From mjldehoon at yahoo.com  Thu Sep  6 06:31:57 2012
From: mjldehoon at yahoo.com (Michiel de Hoon)
Date: Wed, 5 Sep 2012 23:31:57 -0700 (PDT)
Subject: [Biopython-dev] PEP8 lower case module names?
In-Reply-To: <CAKVJ-_7=qK=_XjV4DYBgY8g1E5K=9dRVoe590HU_cwLfTdvCjQ@mail.gmail.com>
Message-ID: <1346913117.35905.YahooMailClassic@web164006.mail.gq1.yahoo.com>

[Brad]
> Hack together something that will remove old 'Bio' modules
> on install of the new version.

We could check in setup.py if we can import Bio, and ask the user to remove the old Biopython installation before proceeding. Since we can tell the user exactly which directory to remove, this would be straightforward. I would prefer this to removing the directory automatically.

[Peter]
> I really don't like using "bio" since (due to Python's use
> of folders for package names) you couldn't in general also
> have the old code available under "Bio". i.e. This forces
> a hard switch on our users which is a very bad idea I think.

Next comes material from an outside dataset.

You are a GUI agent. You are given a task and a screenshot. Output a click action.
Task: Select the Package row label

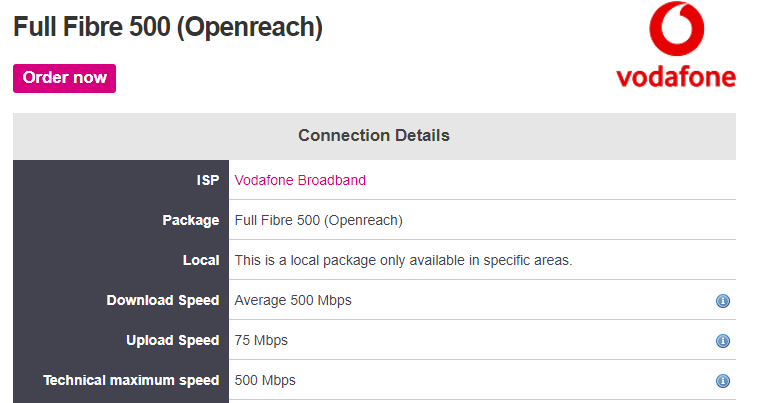pos(190,220)
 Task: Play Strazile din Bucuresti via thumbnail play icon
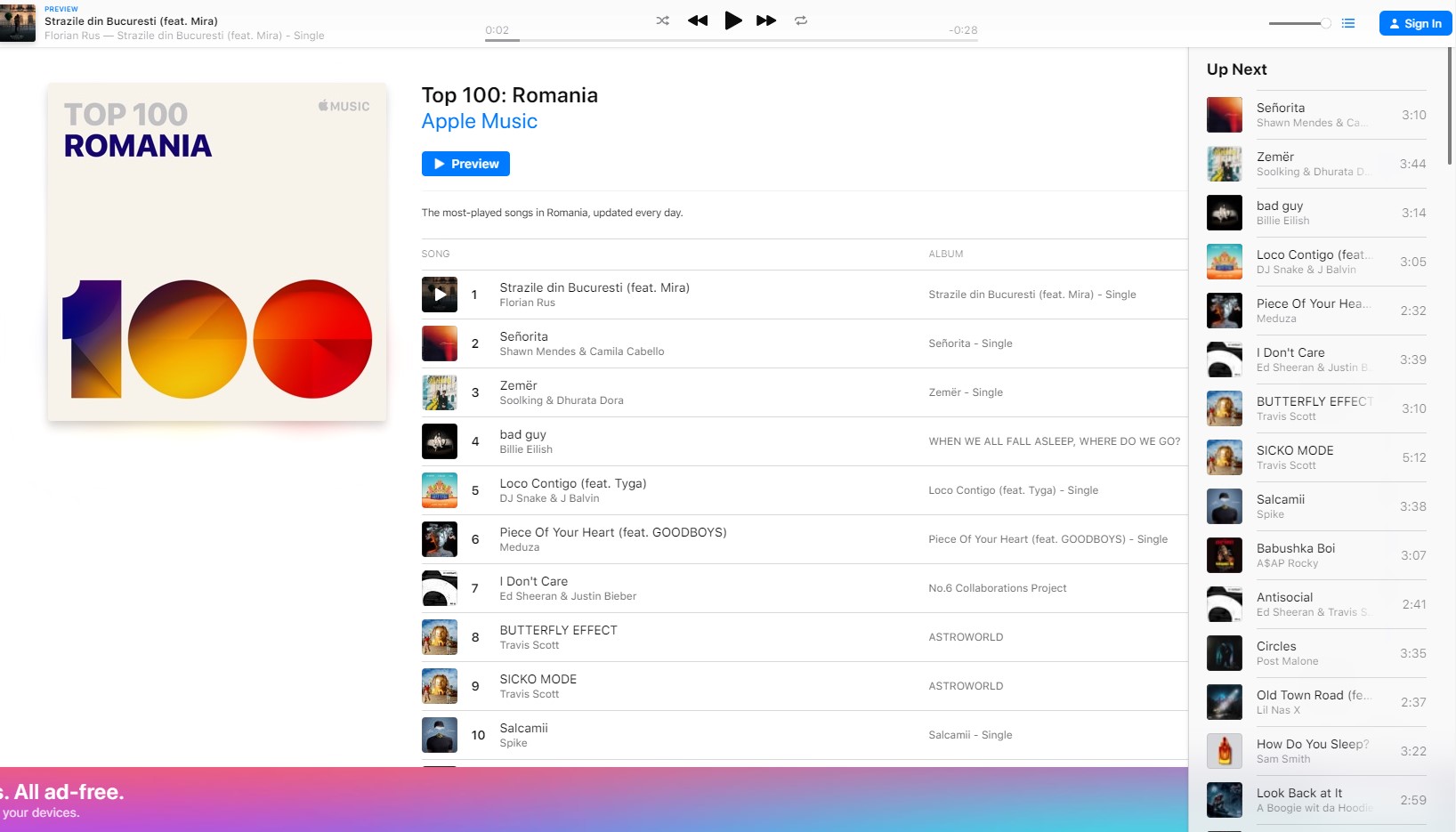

I don't see why a user would like to have both an old Biopython under Bio and a new Biopython under bio. Unless he wants to run some scripts with the old Biopython and other scripts with the new Biopython, but I don't see the point of that.

[Peter]
> Thus my suggestion of something else like "biopy" [...]
> , or if not already taken "bp".

[Brad]
> However, my vote would be to stick with everything as is.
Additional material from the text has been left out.